[Instructions to follow]:
Using the records below, repeat exactly the lines from the one holding "The image size is (2156, 1723)." through the one holding "Click the Previous", both ends included, and no others.

[Dataset records]
- - - - -
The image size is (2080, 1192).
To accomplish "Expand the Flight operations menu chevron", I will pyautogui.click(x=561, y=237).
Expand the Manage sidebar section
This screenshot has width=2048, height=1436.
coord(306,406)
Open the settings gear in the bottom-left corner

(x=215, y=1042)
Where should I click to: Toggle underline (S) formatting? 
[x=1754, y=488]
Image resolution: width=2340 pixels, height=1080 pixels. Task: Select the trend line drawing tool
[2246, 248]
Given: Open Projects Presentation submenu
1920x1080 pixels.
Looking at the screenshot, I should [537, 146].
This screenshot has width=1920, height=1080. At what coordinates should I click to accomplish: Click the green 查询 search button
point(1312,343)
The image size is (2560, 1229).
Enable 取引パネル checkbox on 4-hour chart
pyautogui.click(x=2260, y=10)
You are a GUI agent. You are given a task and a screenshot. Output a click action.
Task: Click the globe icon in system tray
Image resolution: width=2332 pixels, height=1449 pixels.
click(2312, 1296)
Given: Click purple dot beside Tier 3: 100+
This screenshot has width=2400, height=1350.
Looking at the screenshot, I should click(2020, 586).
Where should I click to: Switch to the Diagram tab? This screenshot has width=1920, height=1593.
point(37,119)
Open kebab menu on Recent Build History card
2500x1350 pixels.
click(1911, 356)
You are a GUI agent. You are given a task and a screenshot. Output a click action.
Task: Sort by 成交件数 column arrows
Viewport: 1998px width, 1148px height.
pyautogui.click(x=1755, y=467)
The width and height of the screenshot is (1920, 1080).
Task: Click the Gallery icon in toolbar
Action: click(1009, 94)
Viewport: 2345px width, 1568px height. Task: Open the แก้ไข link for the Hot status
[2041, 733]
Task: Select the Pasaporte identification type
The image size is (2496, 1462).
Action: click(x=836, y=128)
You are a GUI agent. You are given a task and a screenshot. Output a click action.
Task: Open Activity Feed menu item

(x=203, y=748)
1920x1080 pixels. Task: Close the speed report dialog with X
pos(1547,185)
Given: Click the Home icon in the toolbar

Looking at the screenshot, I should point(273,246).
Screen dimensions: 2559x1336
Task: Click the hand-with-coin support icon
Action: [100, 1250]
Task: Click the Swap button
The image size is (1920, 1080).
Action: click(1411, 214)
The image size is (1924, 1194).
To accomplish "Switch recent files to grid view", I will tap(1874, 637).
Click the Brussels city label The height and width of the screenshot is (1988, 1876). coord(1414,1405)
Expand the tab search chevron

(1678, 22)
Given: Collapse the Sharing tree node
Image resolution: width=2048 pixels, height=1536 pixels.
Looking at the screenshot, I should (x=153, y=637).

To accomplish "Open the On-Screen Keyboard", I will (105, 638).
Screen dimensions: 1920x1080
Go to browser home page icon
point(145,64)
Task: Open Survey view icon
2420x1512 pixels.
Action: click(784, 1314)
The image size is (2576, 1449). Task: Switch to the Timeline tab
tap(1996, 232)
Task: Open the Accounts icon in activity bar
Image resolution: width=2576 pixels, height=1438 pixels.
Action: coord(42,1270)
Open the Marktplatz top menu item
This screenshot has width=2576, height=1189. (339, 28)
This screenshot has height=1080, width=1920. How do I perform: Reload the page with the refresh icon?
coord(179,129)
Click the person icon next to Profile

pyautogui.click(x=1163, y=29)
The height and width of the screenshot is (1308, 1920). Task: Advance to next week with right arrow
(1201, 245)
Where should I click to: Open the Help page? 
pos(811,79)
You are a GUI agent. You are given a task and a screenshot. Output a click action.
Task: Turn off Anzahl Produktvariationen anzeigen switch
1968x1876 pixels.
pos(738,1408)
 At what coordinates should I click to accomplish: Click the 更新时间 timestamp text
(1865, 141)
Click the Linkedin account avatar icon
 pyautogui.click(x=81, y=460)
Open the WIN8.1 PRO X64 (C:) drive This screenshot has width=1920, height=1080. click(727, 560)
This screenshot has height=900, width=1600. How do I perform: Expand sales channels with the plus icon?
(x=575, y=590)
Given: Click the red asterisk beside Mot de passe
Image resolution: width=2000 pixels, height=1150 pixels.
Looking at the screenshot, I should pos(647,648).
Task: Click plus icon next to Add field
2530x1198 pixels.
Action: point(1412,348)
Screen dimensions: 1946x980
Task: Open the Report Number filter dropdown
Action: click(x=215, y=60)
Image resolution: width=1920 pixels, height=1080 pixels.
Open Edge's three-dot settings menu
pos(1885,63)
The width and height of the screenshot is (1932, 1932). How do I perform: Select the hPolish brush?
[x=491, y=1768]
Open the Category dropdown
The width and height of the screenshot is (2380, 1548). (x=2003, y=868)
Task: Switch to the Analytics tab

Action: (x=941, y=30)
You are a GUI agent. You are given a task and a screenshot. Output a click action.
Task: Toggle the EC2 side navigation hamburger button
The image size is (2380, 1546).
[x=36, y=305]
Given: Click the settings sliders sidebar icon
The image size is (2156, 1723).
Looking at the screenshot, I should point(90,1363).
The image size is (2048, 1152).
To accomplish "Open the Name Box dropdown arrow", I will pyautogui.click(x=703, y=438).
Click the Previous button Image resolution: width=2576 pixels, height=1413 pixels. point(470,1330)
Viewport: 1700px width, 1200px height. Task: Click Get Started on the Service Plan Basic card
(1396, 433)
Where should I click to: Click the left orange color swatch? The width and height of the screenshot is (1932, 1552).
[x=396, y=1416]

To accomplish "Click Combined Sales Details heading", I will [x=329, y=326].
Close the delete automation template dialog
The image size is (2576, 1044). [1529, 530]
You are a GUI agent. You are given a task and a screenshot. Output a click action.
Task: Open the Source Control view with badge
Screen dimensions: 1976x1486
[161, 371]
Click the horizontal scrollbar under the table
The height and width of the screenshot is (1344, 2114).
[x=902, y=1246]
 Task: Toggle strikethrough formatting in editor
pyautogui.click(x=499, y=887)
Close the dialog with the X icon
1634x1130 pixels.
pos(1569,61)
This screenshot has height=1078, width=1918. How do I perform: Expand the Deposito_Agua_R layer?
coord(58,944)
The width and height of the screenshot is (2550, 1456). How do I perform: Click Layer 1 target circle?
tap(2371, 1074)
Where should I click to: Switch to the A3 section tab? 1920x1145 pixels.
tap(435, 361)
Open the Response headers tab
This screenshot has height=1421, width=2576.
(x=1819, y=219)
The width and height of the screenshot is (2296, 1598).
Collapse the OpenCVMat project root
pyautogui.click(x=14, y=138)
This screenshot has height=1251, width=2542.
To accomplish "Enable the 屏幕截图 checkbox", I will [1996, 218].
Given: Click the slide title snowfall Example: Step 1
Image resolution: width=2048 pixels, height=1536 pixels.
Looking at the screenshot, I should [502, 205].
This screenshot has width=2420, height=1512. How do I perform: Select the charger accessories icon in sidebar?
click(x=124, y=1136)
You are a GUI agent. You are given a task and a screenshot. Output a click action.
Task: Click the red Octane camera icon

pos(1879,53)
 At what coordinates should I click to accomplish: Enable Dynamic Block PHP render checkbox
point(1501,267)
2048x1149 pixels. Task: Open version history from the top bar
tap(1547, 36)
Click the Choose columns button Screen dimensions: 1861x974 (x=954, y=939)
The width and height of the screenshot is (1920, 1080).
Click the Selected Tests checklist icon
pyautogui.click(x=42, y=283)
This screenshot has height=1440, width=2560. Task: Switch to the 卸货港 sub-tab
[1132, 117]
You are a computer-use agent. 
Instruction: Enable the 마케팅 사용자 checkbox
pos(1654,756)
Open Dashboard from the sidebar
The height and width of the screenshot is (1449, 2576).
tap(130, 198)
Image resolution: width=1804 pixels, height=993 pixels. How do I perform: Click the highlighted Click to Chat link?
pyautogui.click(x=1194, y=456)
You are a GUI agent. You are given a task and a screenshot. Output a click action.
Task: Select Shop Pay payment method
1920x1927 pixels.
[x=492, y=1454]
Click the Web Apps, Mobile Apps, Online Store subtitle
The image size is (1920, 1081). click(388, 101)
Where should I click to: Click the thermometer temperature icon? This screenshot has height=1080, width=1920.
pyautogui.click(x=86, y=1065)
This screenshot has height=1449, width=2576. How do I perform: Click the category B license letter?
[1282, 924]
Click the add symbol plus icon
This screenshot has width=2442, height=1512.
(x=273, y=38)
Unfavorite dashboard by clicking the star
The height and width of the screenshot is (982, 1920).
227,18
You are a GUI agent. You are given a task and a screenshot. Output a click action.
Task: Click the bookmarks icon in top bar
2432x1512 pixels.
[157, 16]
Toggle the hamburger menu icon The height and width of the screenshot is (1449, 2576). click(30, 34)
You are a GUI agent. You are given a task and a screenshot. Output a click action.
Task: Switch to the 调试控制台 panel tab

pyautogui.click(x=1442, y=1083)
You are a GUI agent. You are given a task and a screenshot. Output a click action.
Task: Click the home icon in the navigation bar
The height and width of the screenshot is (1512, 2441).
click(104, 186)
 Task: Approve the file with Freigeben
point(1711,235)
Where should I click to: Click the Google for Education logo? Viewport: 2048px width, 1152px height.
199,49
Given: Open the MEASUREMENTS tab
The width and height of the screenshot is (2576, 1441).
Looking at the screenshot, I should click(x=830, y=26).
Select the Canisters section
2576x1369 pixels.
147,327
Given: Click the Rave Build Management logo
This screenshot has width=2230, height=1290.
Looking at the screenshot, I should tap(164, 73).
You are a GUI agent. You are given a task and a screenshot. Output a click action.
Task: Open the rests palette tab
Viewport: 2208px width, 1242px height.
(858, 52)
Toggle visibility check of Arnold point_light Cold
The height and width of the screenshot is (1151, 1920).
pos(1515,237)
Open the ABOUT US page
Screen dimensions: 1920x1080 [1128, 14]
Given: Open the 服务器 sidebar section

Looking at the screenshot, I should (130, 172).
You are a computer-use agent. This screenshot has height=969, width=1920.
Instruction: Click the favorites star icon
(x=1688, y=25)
- - - - -
[Exercise result]:
The image size is (2156, 1723).
Looking at the screenshot, I should point(90,1363).
The image size is (2048, 1152).
To accomplish "Open the Name Box dropdown arrow", I will pyautogui.click(x=703, y=438).
Click the Previous button Image resolution: width=2576 pixels, height=1413 pixels. point(470,1330)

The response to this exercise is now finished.